第26話シャイダン・サルバーカイン

 支配をする統括軍、混沌を呼ぶゲリラ。それぞれの戦いは次第に大きくなるのは時代が与える試しなのか。そうであるならば実に残酷で無責任なことである。


 旧友、オッドー・シルヴィアと出会ってしまったエドゥはその戦いから避けることは出来なかった。迫りくるオッドーのウィリーガーをザンダガルは撃退する。彼は手帳をエドゥに手渡すとそのまま帰らぬ人となった。エドゥはその手帳に書かれたことを頼りにオッドーの娘、ケーラ・シルヴィアを引き取りに統括軍の基地へと、ほぼ丸一日車を走らせる。


 エドゥが目的地へと到着した時、軍港の方には見覚えのあるランド・バトルシップが停泊してあった。シャイダン・サルバーカインのディオネーで間違いないと踏む。

 ただ陸上戦艦が一隻泊まるだけで手狭なこの基地は普通の町と隣接しており、特にこれと言った衝突などが起こっているようには思えなかった。それどころか他の統括軍の占領下よりも幾分かアットホームな雰囲気がうかがえる。

 エドゥは手帳に書かれてあるメモを頼りに市の運営する孤児院へと向かう。

 戦災孤児を引き取るだけでなく保育所の役割も果たしているらしくオッドーの娘もまたここの施設に預けられているとのことだ。

 つい昨日の出来事だからか、未だに胸を突き刺すような感覚を覚える。

 もう少し上手い手があったのではないか、そうすればオッドーは死なずに済んだのではないかと…。

 多分、今頃ケーラは保育園児から戦災孤児へと書類の書き換えが行われているのだろう。オッドーの話ぶりからして物心のついてない子であろうが、あまりにも酷なことをしてしまったと悔やむ。

「ヘンリエッタキンダガートン…。ここか。」

 彩色を施した少し派手な建物の前にジープを止めて降りる。エドゥの格好やジープをジロジロと見てヒソヒソ話を繰り返すのはやはり場違いという印象が強いからだろうか。一々気にしていたらきりがないので建物内に入っていく。

 ワッと聞こえてくる子供らの喧騒に少し驚いたが受付と思われるところへ行き手帳を広げながらふくよかな中年女性に話しかける。
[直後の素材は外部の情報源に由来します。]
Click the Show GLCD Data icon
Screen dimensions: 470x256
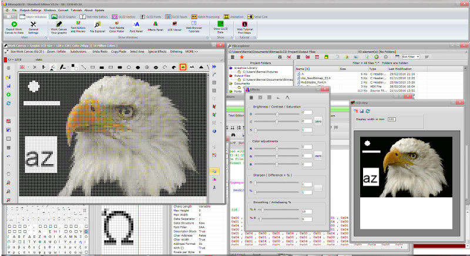point(221,24)
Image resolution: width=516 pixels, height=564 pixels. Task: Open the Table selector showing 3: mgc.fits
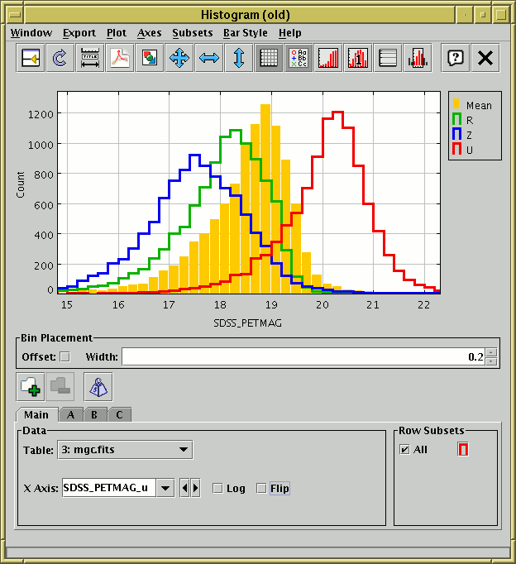point(127,450)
彼女も好奇の目でエドゥをジロリと舐め回すようにみるためエドゥは愛想笑いを向けてみせる。

「オッドー・シルヴィアの友人で…」

 そこまで言ってパラパラとページをめくる。娘を引き取りに来る人物の名前まできっちりと書かれてあった。

「ノーティス、ノーティス・グライブだ。娘のケーラ・シルヴィアを引き取りに来た。」

 中年女性は最初こそ怪しんでいたものの棚から取り出したファイルを確認してやっと態度を変える。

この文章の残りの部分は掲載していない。